‘Fourth’ (indigenous) cinema is not ‘first’ (settler) cinema: Joanna Hearne, ‘Native to the Device: Thoughts on Digital Indigenous Studies’, Studies in American Indian Literatures, 29, 1, 2017, pp. 3-26

30May17

Excerpt: In studies of Indigenous film and video, the camera has been a powerful metaphor for Indigenous struggles over control of the image. This is articulated most vividly in Māori filmmaker Barry Barclay’s invocation of the camera’s contrapuntal position, embedded in the mechanics of shot / reverse shot, to characterize Indigenous and settler filmmaking in his seminal essay “Celebrating Fourth Cinema.” He imagines the settler perspective—“First Cinema”—represented by “the camera of the ship’s deck,” while an Indigenous perspective—“Fourth Cinema”—arises from the “camera ashore” (8–9). Barclay visualizes this staged encounter, from ship to shore, in terms of lines of sight—the eyeline match edit—and the politics of conquest. It is a metaphor with geographic specificity (in Aotearoa) that is also global, connecting lands, peoples, and representation through the articulated positionalities of encounter. Barclay applies it broadly, asserting that Fourth Cinema exists “outside the national orthodoxy” altogether while tracing the transnational heritage of dominant film storytelling to the originary scene of settler colonialism (9). He illustrates the camera of the ship’s deck with examples from the film Mutiny on the Bounty.
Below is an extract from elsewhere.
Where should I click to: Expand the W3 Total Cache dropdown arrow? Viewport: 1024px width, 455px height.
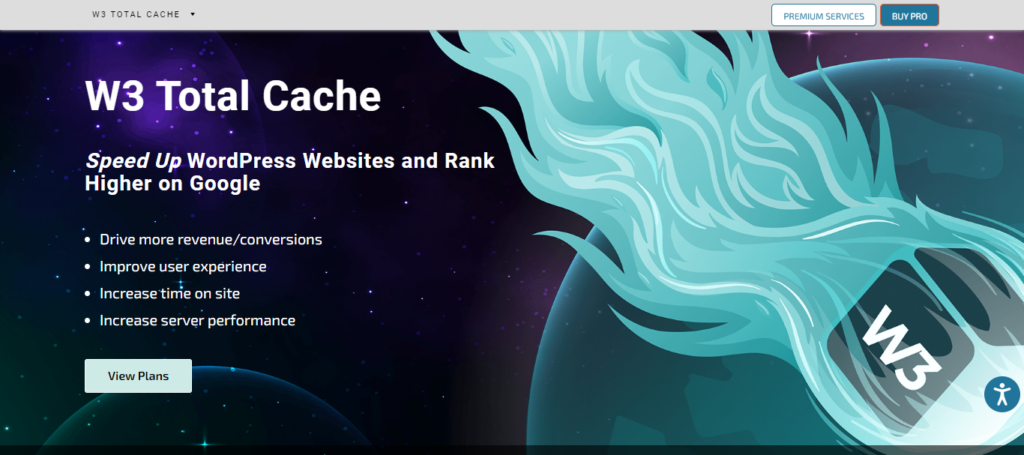tap(192, 15)
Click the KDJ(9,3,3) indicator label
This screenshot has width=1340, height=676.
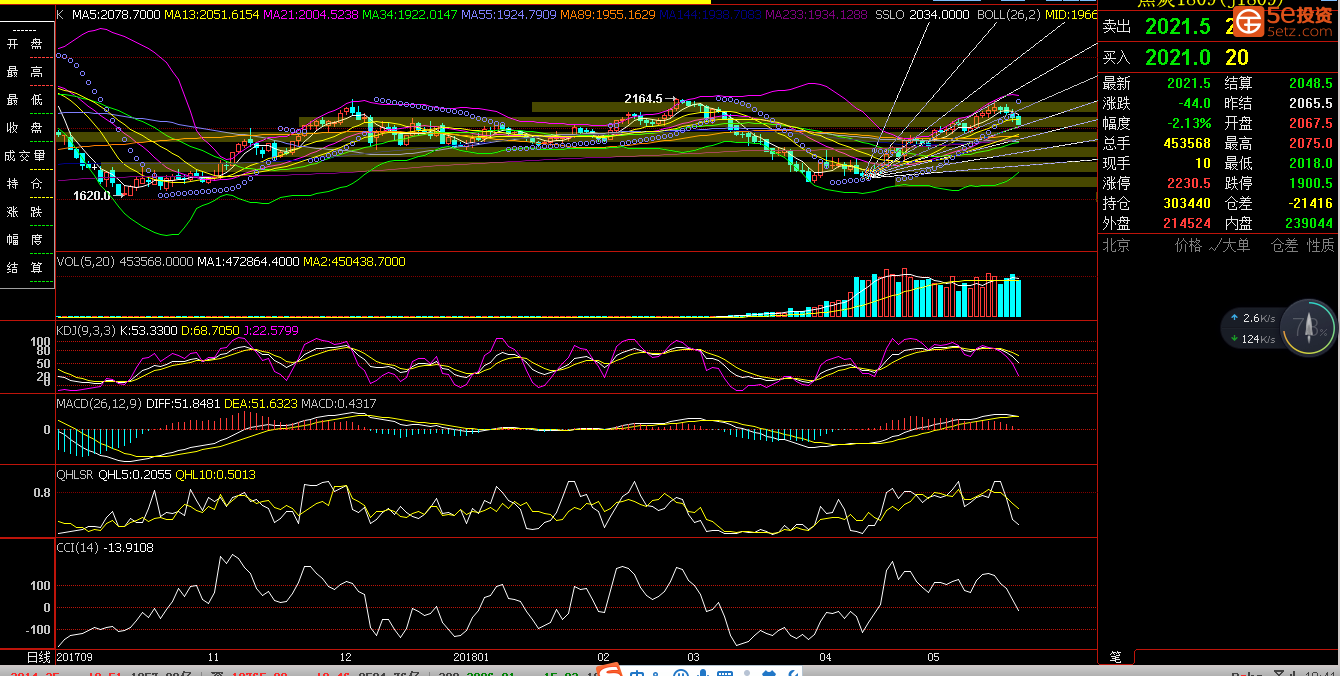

To show the global relevance of his vision of the camera ashore, we might take up the example of Abenaki director Alanis Obomsawin’s 2002 documentary Is the Crown at War with Us?, in which we see home videos of Mi’gmaq tribal members’ confrontation with the Canadian federal fishery office over fishing rights in Miramichi Bay. From the shore, Mi’gmaq cameras capture evidence of Department of Fisheries and Oceans’ boats violently running over the much smaller boats of the Mi’gmaq fishers of Burnt Church, New Brunswick.